Building on these findings, recent studies have explored leveraging BERT frameworks for sentiment analysis on tweets. A study by Wan et al. (2024) proposed enhancing BERT with emotion-cognitive reasoning to improve feature representation and sentiment classification performance on emergency-related tweets. However, the approach relied on simplified emotion rules and emotion word lexicons. Research by Pota et al. (2021) focused on evaluating different pre-processing strategies applied to informal Twitter text before using BERT for sentiment analysis in English and Italian. The results provided insights into optimal tweet pre-processing to boost BERT's performance. Another study by Bello et al. (2023) combined BERT's contextual embeddings with deep learning classifiers like CNN and Bidirectional LSTM (Bi-LSTM), training the model on multiple tweet datasets demonstrating BERT's capabilities. The research suggested investigating other transformer models as well. These relevant works showcase BERT's effectiveness for sentiment analysis of informal, contextual tweets when combined with strategies like pre-processing, emotion-cognitive rules, and deep learning classifiers. The studies recommend future enhancements such as newer language models, multilingual approaches, and exploring different transformer architectures.

Another research by Zhang et al. (2020), highlighted the challenge posed by the lack of annotated datasets that can hinder the effective training of deep learning models.
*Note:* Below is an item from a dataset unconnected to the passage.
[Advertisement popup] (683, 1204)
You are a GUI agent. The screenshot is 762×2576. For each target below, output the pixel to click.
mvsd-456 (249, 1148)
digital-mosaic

The study proposed three transfer learning techniques for analyzing public sentiment toward HPV vaccines on Twitter, which incorporated Embeddings from Language Model (ELMo), BERT, and GPT models. The fine-tuned BERT model, however, demonstrated superior performance when compared to the other approaches. According to a study conducted by Zhao and Yu (2021), incorporating external domain-specific knowledge can be a beneficial strategy for overcoming the limitations associated with insufficient training data. The researchers proposed injecting sentiment domain knowledge into the language representation model and demonstrated the effectiveness of this approach. The results indicated that the knowledge-enabled BERT model is a promising solution for addressing aspect-based sentiment analysis problems.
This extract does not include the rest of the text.